MORGANTOWN - Odds and ends and a few things I think I think while wondering if a team that lost to Temple has ever made it into a BCS bowl:
And not just beaten, but drubbed, 30-19.
By the way, the answer prior to this year was no. I recalled a winless Temple team inexplicably beating a ranked Virginia Tech team back in the late 1990s and thought that might have been a BCS team, but it wasn't. The Hokies did finish 9-3 that year (1998), but played in the Music City Bowl.
I'm not talking about wins and losses so much as enthusiasm for the program. There are a lot of good reasons why the Panthers failed so miserably this season and some of them (losing Greg Romeus) were out of Wannstedt's control.

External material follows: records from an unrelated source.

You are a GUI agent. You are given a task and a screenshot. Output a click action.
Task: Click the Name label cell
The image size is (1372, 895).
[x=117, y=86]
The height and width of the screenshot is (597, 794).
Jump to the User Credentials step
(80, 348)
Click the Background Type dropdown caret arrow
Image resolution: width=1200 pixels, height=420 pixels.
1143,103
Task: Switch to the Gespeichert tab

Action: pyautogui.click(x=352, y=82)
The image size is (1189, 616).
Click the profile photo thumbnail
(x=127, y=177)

But Pitt did manage to share the Big East title with UConn and West Virginia. The Huskies are in the Fiesta Bowl. WVU is in the best non-BCS bowl the Big East can offer (not that that's saying much). And Pitt was passed over by everyone else until something called the BBVA Compass Bowl, which had no choice but to take the Panthers because they have a contract with the Big East.

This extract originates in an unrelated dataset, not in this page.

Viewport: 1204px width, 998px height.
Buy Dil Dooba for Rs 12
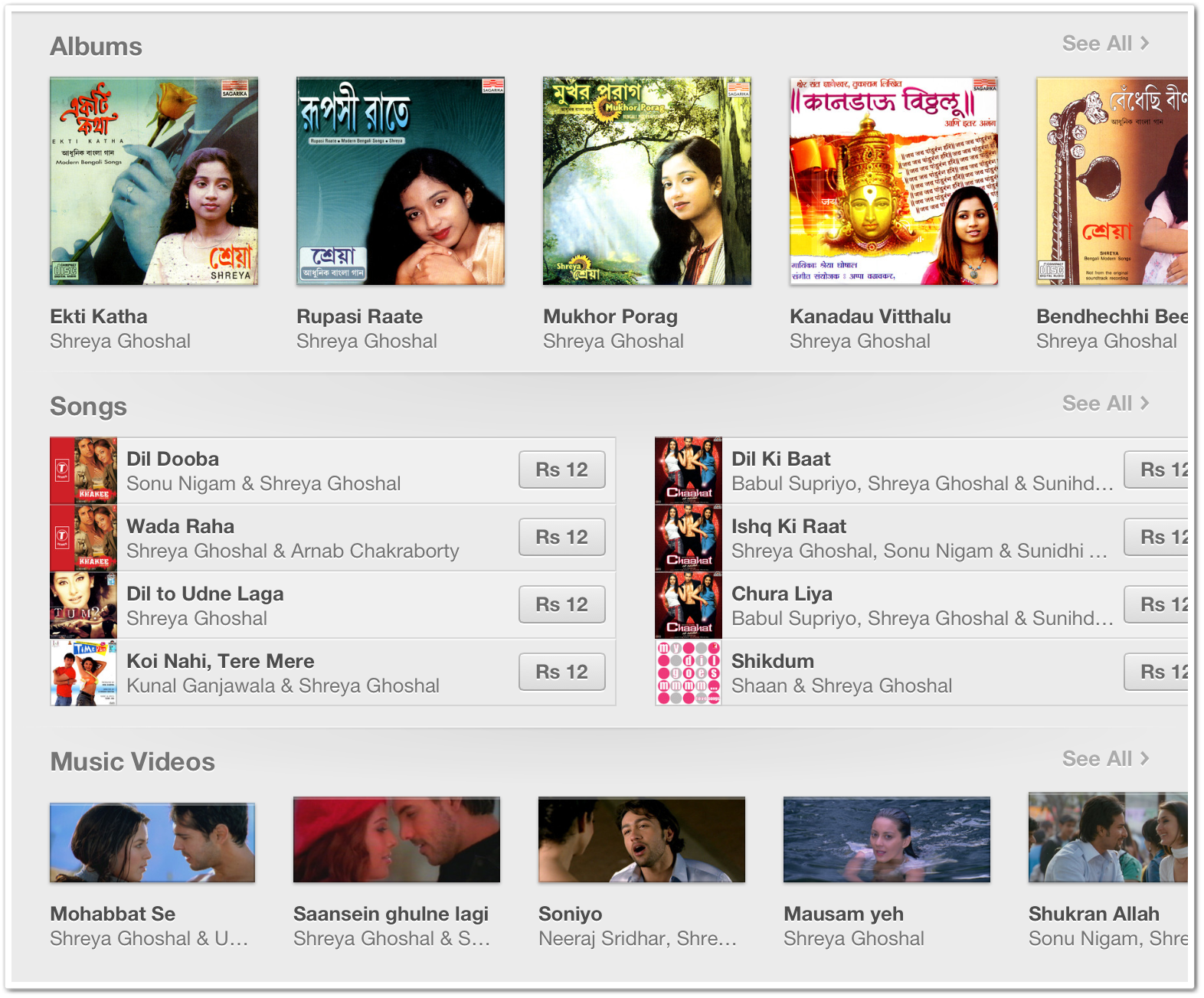click(562, 470)
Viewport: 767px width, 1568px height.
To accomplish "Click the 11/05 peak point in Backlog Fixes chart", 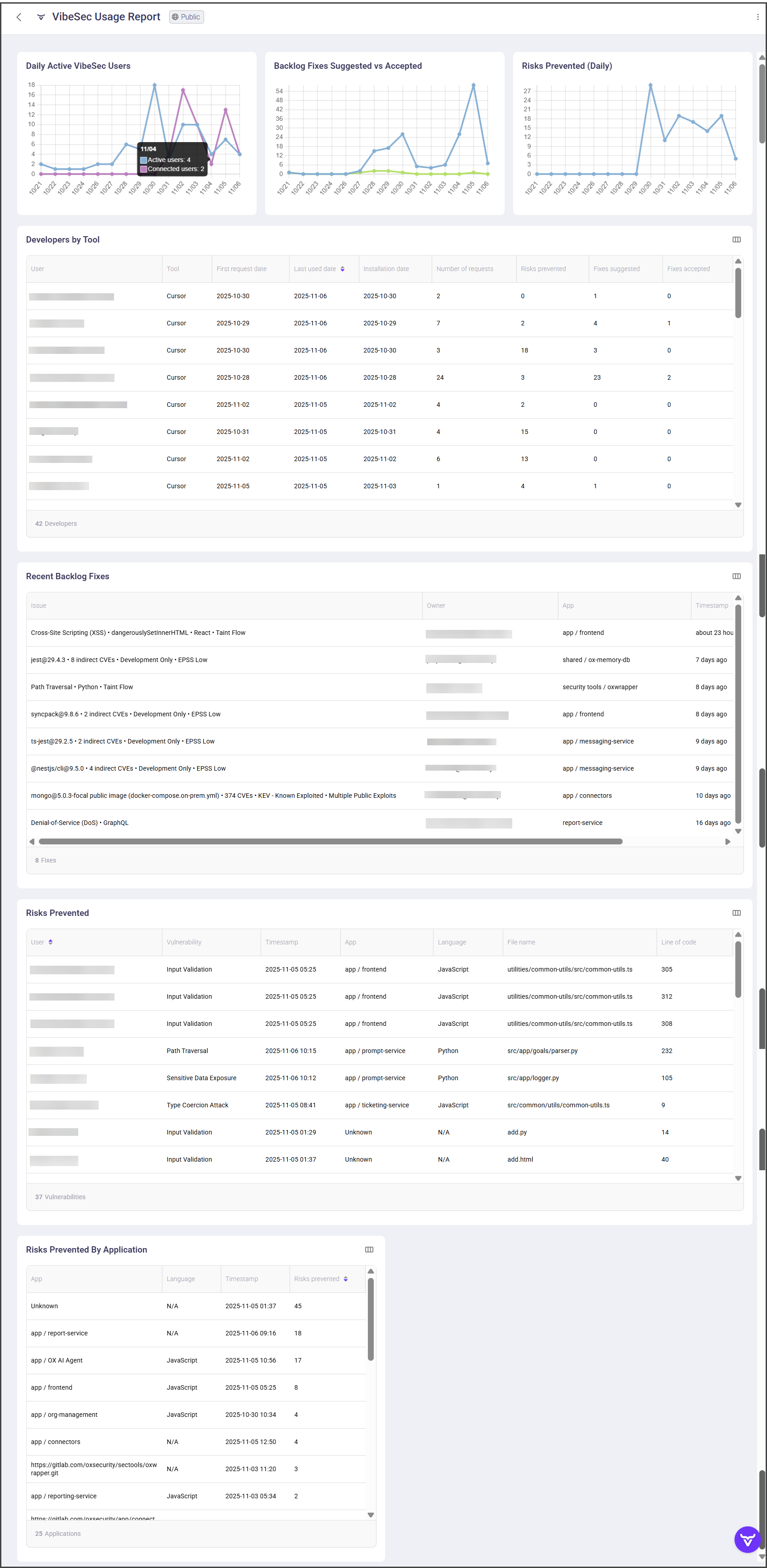I will click(473, 85).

What does that say about Pitt football? Well, it says that no one cares. It's hard to justify keeping an underachieving coach who can't even rally the base.
Anyone who was surprised that Rich Rodriguez sang songs, quoted scripture and nearly broke down and cried during Michigan's banquet, well, you just haven't been paying attention, have you?
OK, so the singing and the Bible verses were new.
It used to be the league had a formula to go by even if mini-conference records were clear, as they were this season. In the mini-conference among tied UConn, WVU and Pitt, the Huskies were 2-0, WVU 1-1 and Pitt 0-2.
Under the old rules, though, BCS standings played into it. For instance, if a team was 2-0 in that mini-conference it still could be passed over for the automatic bid if another of the tied teams was more than five spots ahead of it in the BCS standings.